I accept that the applicant has provided background information to explain his view of certain events but I do not consider that sufficient evidence to find that on the balance of probabilities, the information in the records is flawed by reason of the total inadequacy of the factual information underlying it or because of the existence of bias or ill will or incompetence, lack of balance or necessary experience in the person forming the opinion to the extent that it should be amended. I do not consider that I have sufficient evidence to direct what would amount to the substitution of a different opinion for that of the Officer Commanding in the case of the Medical Board Report. In the case of the Discharge signature, I am not convinced that the absence of the signatures can be corrected by altering the record, under section 9, as the applicant requires.

In this case, the applicant is seeking the addition of certain information (signatures) to a record on the ground that the record relates to him. Section 9 does not provides for such amendments. The fact that the record relates to the applicant does not, of itself, mean that a right of amendment of all information contained in the record exists. The right of amendment is confined to the amendment of incomplete, incorrect or misleading personal information contained in the record. The applicant has identified no such information requiring amendment in this case.
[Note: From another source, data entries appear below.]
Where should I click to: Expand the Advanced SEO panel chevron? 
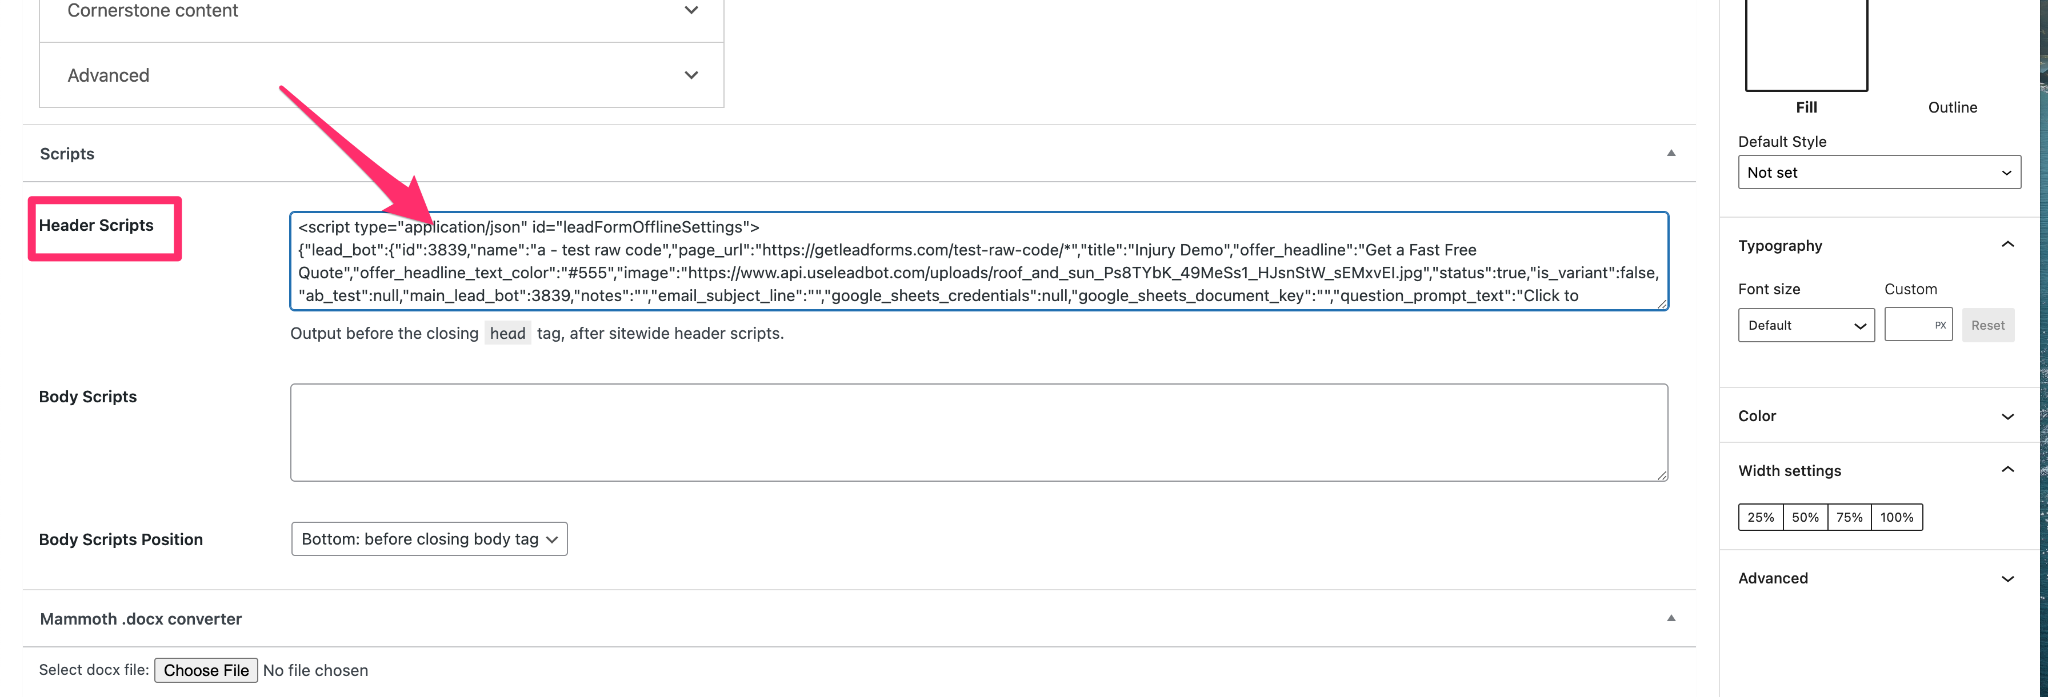(690, 75)
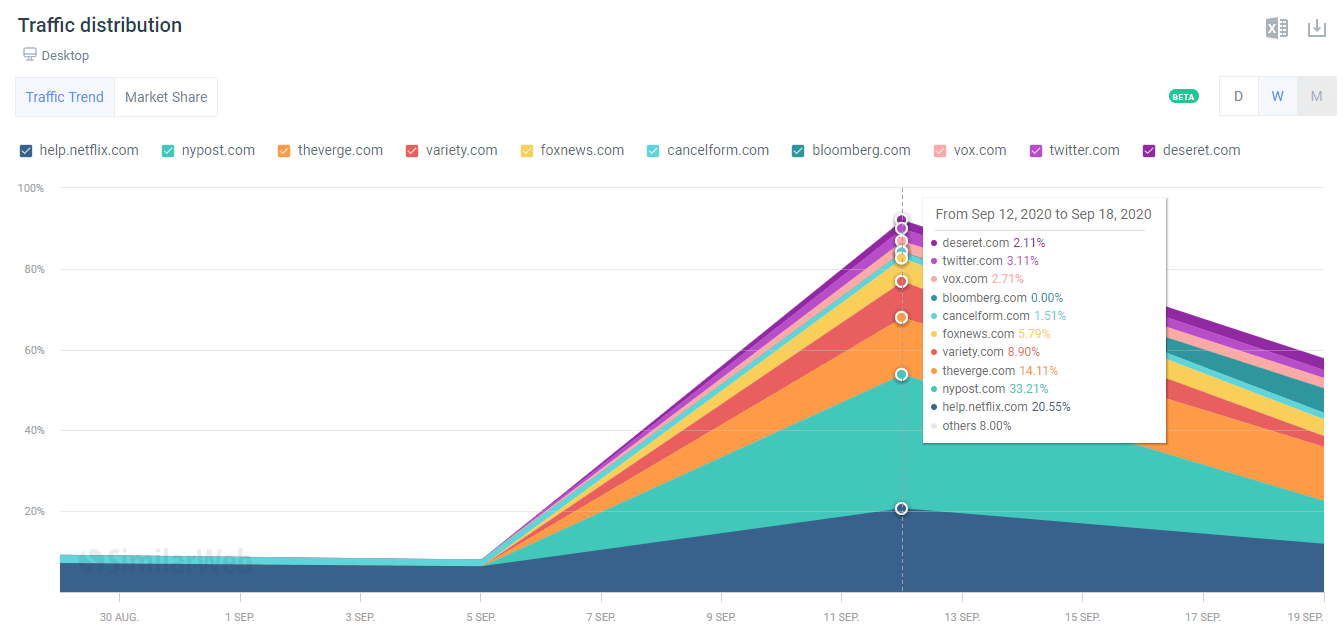Click the Desktop monitor icon
The image size is (1343, 638).
[30, 55]
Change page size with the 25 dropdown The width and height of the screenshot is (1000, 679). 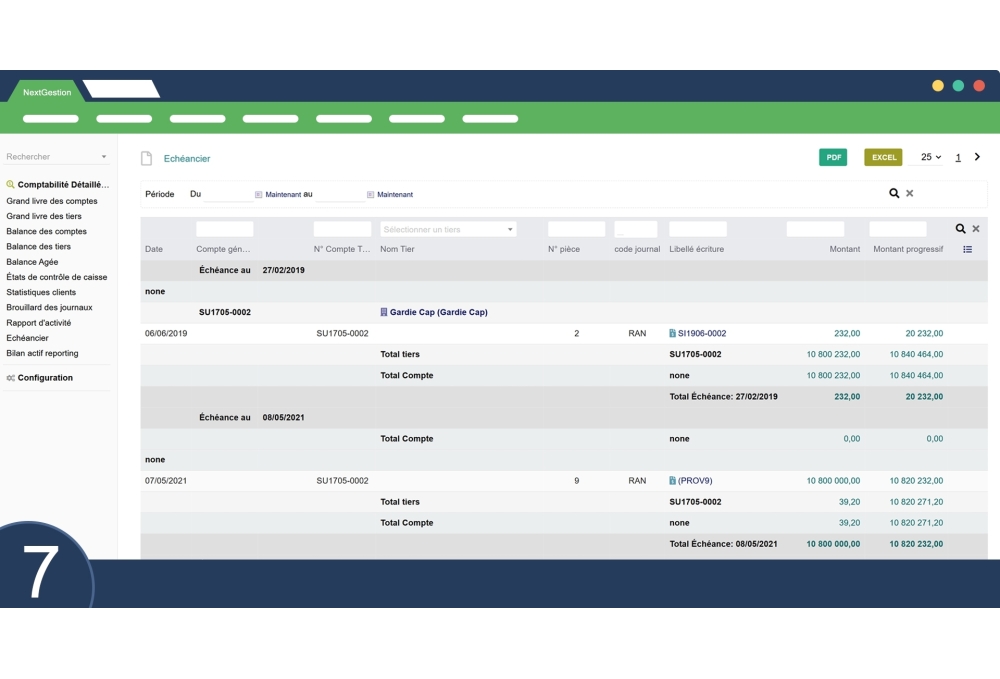point(929,157)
Accordingly, I find that the Defence Forces was justified in refusing the applicant's request for the specific amendments sought.

Having carried out a review under section 22(2) of the FOI Act, I affirm the decision of the Defence Forces to refuse to amend the records.

It is important to note that, in cases such as this, where a section 9 application is refused, the FOI Act requires the FOI body to attach to the record concerned the application for amendment, a copy of the application or a note indicating that it has been made. This in itself is quite significant as it alerts all future users of the record that aspects of its contents are disputed by the applicant. In its submission, the Defence Forces stated that a copy of the applicant's request and supporting documentation is included in the applicant's "Personal File held by Officer in Charge, Records and Data Management, HQ 2 Bde", in accordance with the provisions of section 9(4)(a)(i) of the FOI Act.

Decision

Having carried out a review under section 22(2) of the FOI Act, I hereby affirm the decision of the Defence Forces to refuse to grant the applicant's application under section 9 of the FOI Act.

Right of Appeal

Section 24 of the FOI Act sets out detailed provisions for an appeal to the High Court by a party to a review, or any other person affected by the decision. In summary, such an appeal, normally on a point of law, must be initiated not later than four weeks after notice of the decision was given to the person bringing the appeal.